Symmetry-adapted graph neural networks for constructing molecular dynamics force fields
This work provides an efficient and accurate method for molecular dynamics simulations of large-scale systems, which is crucial for materials science and chemistry.
The authors developed Molecular Dynamics Graph Neural Networks (MDGNN), a symmetry-adapted graph neural network framework to automatically construct force fields for molecular dynamics simulations of molecules and crystals. This architecture accurately reproduces results from both classical and first-principles molecular dynamics, and the constructed force fields exhibit good transferability.

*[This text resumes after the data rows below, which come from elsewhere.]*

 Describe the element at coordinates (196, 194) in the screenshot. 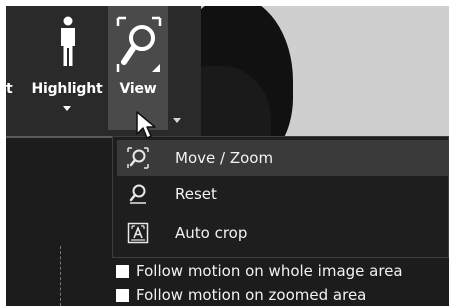

I see `menu-item-label: Reset` at that location.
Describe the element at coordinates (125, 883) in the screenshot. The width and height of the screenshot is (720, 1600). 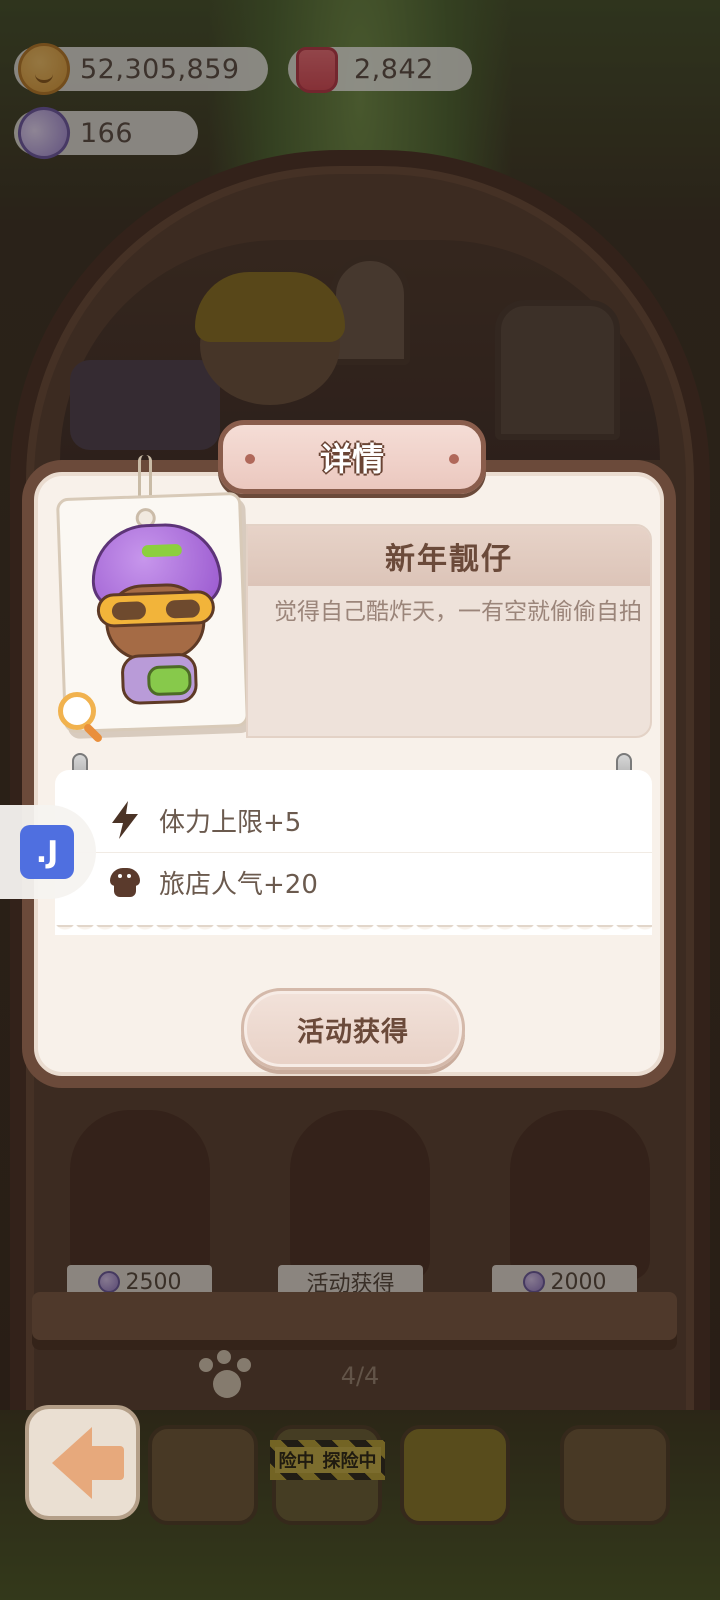
I see `muffin-popularity-icon` at that location.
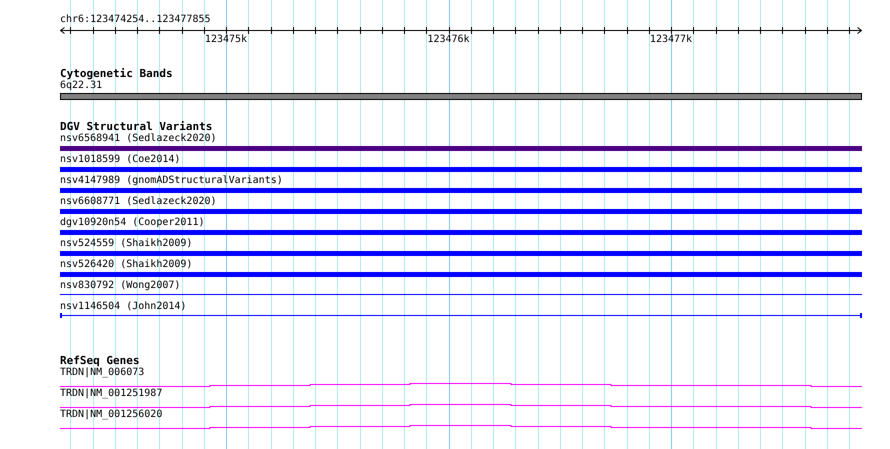 The height and width of the screenshot is (449, 890). What do you see at coordinates (112, 415) in the screenshot?
I see `feature-label: TRDN|NM_001256020` at bounding box center [112, 415].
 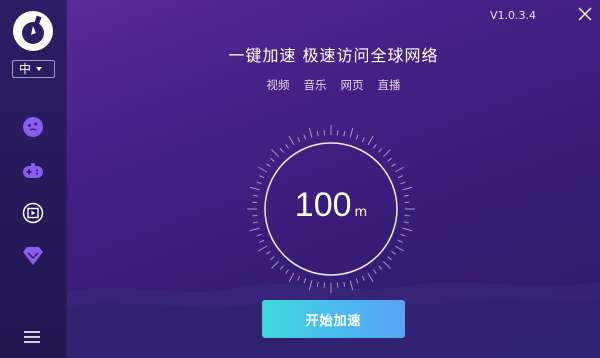 What do you see at coordinates (40, 69) in the screenshot?
I see `chevron-down-icon` at bounding box center [40, 69].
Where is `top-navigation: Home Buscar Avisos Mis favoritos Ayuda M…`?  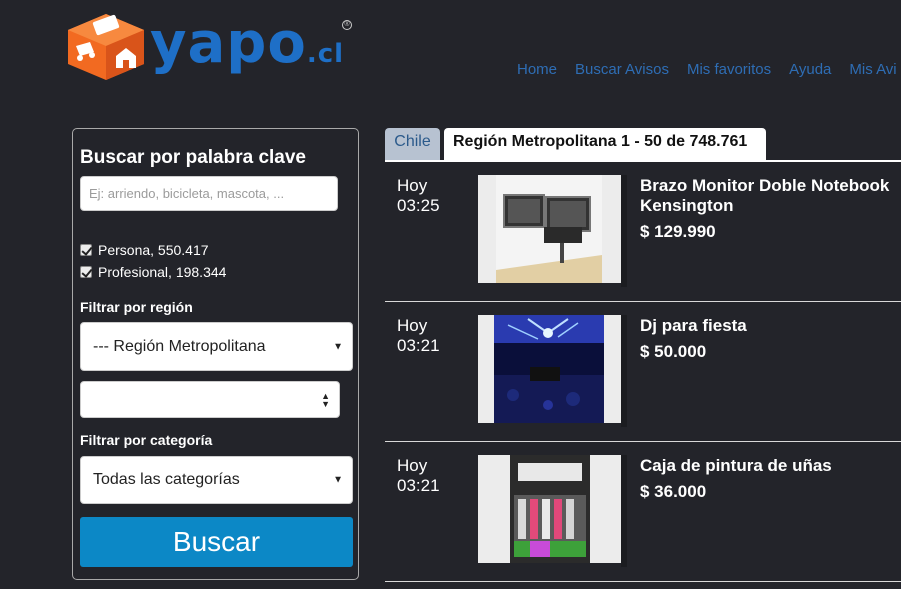 top-navigation: Home Buscar Avisos Mis favoritos Ayuda M… is located at coordinates (704, 70).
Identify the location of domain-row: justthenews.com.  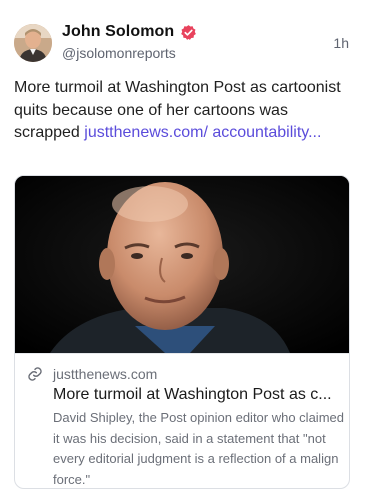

Molecular dynamics is a powerful simulation tool to explore material properties. Most of the realistic material systems are too large to be simulated with first-principles molecular dynamics. Classical molecular dynamics has lower computational cost but requires accurate force fields to achieve chemical accuracy. In this work, we develop a symmetry-adapted graph neural networks framework, named molecular dynamics graph neural networks (MDGNN), to construct force fields automatically for molecular dynamics simulations for both molecules and crystals. This architecture consistently preserves the translation, rotation and permutation invariance in the simulations. We propose a new feature engineering method including higher order contributions and show that MDGNN accurately reproduces the results of both classical and first-principles molecular dynamics. We also demonstrate that force fields constructed by the model has good transferability. Therefore, MDGNN provides an efficient and promising option for molecular dynamics simulations of large scale systems with high accuracy.